Hi guys, I already asked the same issue on Github earlier, but I found no luck in there as did 🥲 finally I got here 🙂
After upgrading llama_index version 0.4.40 -> 0.5.2,
GPTSimpleVectorIndex errors out with log saying it can't find doc_id when index.update(document) called twice.
here's my code.
from llama_index import GPTSimpleVectorIndex, Document
index = GPTSimpleVectorIndex([])
document = Document(text="0", doc_id="example_doc_id")
index.insert(document)
document.text = "1"
index.update(document)
document.text = "2"
index.update(document)
Also when i call index.refresh([document]) twice, it shows the same error.

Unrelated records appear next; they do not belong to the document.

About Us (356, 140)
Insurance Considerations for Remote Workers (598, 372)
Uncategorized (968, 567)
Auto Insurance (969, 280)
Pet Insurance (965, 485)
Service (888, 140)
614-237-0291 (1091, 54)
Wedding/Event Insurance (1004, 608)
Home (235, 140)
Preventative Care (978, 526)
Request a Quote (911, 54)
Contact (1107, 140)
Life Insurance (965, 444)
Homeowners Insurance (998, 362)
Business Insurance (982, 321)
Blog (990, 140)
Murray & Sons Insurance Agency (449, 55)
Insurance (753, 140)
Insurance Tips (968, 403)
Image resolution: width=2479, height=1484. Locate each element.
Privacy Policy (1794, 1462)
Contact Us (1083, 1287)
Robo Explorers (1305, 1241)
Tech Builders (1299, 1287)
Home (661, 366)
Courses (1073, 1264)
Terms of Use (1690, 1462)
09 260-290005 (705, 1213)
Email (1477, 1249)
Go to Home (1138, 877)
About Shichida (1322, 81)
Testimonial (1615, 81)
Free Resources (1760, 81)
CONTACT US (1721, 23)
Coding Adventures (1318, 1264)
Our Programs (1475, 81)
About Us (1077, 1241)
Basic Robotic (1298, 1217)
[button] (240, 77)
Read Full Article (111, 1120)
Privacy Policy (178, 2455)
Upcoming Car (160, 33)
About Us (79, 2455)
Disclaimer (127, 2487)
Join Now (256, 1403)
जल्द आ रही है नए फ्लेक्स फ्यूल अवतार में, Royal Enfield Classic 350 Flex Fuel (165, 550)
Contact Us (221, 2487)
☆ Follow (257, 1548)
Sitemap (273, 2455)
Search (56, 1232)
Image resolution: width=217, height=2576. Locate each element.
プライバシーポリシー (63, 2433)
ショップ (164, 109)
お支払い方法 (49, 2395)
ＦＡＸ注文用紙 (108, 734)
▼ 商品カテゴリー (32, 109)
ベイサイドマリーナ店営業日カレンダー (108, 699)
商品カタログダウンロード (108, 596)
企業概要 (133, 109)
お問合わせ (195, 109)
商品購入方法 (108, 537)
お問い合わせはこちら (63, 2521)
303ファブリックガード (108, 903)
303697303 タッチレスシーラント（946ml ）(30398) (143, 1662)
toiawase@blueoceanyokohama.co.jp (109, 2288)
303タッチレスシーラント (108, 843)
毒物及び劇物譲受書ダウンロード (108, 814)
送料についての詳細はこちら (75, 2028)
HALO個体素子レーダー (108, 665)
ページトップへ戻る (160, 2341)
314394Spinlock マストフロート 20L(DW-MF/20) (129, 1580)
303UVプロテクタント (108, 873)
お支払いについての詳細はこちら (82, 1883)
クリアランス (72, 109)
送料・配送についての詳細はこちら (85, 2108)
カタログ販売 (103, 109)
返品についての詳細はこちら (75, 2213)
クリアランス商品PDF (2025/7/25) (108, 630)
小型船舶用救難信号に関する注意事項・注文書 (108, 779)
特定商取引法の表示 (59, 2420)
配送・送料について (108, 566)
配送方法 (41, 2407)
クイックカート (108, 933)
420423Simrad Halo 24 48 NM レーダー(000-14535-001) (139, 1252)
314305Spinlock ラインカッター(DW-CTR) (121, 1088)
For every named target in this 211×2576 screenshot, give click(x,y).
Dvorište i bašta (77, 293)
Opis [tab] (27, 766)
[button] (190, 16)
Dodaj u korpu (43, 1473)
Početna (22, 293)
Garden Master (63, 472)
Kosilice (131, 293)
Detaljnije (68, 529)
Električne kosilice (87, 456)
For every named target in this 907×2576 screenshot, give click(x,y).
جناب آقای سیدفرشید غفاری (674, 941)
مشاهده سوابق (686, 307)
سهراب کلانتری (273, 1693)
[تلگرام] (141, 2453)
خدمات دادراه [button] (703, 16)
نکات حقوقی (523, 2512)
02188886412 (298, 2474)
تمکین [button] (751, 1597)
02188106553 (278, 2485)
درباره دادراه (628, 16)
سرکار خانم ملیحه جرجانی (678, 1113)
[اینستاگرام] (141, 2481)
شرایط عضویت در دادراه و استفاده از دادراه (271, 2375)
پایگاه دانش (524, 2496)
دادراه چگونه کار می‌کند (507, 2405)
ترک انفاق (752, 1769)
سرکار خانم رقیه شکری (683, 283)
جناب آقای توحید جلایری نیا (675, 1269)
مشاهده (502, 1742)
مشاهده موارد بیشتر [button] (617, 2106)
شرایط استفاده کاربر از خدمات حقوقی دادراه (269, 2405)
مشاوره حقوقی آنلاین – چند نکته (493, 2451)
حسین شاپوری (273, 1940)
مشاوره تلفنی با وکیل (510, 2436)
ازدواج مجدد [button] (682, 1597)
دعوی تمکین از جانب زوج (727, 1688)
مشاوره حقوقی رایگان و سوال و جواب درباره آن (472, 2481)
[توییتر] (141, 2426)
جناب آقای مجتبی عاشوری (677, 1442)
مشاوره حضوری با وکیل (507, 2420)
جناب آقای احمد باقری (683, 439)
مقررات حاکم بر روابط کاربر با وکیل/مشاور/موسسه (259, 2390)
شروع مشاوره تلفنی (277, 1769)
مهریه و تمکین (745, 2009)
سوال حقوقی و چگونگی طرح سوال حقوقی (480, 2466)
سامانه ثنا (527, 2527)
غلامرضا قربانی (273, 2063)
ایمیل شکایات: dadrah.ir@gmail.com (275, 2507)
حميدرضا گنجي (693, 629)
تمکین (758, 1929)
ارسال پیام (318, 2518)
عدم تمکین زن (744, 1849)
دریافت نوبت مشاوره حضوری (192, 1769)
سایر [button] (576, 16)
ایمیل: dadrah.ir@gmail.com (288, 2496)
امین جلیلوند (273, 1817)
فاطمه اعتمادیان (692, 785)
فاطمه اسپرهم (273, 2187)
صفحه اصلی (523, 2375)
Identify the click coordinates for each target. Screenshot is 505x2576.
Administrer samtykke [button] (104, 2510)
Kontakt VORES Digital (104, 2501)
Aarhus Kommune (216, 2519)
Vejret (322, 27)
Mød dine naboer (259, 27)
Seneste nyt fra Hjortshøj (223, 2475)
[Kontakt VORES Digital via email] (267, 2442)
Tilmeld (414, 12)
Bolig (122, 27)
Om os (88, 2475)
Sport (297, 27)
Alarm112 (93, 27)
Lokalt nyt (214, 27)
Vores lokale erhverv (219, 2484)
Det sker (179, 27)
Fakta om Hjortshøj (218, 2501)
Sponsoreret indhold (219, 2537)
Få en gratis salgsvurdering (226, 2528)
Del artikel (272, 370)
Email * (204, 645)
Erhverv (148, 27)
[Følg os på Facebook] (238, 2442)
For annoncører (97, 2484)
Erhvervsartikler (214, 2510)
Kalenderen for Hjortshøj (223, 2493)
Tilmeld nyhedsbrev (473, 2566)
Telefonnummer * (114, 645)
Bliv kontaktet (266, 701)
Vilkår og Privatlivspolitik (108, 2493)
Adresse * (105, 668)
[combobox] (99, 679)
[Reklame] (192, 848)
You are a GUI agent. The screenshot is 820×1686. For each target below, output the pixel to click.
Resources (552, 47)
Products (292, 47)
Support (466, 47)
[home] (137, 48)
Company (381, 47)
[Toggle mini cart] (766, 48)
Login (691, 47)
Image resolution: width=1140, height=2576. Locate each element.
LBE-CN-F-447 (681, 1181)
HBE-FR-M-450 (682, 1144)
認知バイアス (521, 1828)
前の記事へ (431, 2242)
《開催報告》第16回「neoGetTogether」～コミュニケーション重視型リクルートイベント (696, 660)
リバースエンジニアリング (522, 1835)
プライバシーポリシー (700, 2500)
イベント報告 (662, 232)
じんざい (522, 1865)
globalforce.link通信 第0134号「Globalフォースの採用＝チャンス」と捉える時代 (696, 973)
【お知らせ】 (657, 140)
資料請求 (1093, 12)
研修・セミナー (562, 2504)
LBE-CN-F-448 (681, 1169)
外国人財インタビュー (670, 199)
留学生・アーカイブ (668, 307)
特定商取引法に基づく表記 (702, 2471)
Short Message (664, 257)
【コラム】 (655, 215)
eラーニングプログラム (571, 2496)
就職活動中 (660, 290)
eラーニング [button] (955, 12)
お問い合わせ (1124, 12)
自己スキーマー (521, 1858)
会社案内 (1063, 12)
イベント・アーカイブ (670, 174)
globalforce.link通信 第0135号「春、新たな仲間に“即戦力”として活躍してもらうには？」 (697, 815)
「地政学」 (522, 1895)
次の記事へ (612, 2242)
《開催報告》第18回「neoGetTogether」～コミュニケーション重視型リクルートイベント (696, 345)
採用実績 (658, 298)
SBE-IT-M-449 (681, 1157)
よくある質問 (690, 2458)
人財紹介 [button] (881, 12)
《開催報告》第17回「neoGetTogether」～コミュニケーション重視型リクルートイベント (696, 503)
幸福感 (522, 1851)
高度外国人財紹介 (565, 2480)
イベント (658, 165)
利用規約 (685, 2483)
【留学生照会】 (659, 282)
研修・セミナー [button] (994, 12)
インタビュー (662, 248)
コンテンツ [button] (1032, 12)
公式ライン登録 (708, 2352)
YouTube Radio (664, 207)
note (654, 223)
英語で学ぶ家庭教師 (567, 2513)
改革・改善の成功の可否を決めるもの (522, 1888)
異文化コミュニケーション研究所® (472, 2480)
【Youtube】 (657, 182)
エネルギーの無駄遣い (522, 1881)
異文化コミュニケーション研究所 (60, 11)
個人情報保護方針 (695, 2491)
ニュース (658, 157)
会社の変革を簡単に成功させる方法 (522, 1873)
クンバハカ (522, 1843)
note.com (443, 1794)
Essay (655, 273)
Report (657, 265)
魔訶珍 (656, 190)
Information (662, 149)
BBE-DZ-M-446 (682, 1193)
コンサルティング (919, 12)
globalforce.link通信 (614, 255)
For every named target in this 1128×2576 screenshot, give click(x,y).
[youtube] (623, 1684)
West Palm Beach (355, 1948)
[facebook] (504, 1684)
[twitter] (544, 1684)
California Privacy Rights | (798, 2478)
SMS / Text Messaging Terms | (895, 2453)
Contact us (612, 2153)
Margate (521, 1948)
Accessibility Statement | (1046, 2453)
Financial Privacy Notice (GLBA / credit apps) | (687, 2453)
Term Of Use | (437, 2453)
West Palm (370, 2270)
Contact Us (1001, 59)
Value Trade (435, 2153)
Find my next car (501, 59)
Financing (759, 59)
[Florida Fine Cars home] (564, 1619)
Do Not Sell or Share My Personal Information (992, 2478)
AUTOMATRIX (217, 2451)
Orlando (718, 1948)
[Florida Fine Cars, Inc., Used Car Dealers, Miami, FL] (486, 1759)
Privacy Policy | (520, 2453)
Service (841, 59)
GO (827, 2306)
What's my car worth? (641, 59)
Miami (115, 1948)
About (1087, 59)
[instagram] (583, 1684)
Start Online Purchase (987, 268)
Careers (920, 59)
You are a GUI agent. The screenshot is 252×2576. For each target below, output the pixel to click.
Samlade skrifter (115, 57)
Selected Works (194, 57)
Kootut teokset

and the error response is like below
File /opt/conda/lib/python3.10/site-packages/llama_index/indices/vector_store/base.py:209, in GPTVectorStoreIndex._delete(self, doc_id, delete_kwargs) 207 def _delete(self, doc_id: str, delete_kwargs: Any) -> None:
208 """Delete a document."""
--> 209 self._index_struct.delete(doc_id)
210 self._vector_store.delete(doc_id)
File /opt/conda/lib/python3.10/site-packages/llama_index/data_structs/data_structs_v2.py:206, in IndexDict.delete(self, doc_id)
204 raise ValueError("doc_id not found in doc_id_dict")
205 for vector_id in self.doc_id_dict[doc_id]:
--> 206 del self.nodes_dict[vector_id]
KeyError: 'cd67fc18-7a95-4cdf-ad4a-1f5ef323d0fe'
I think some issues above are quite related to finding doc_ids like I did!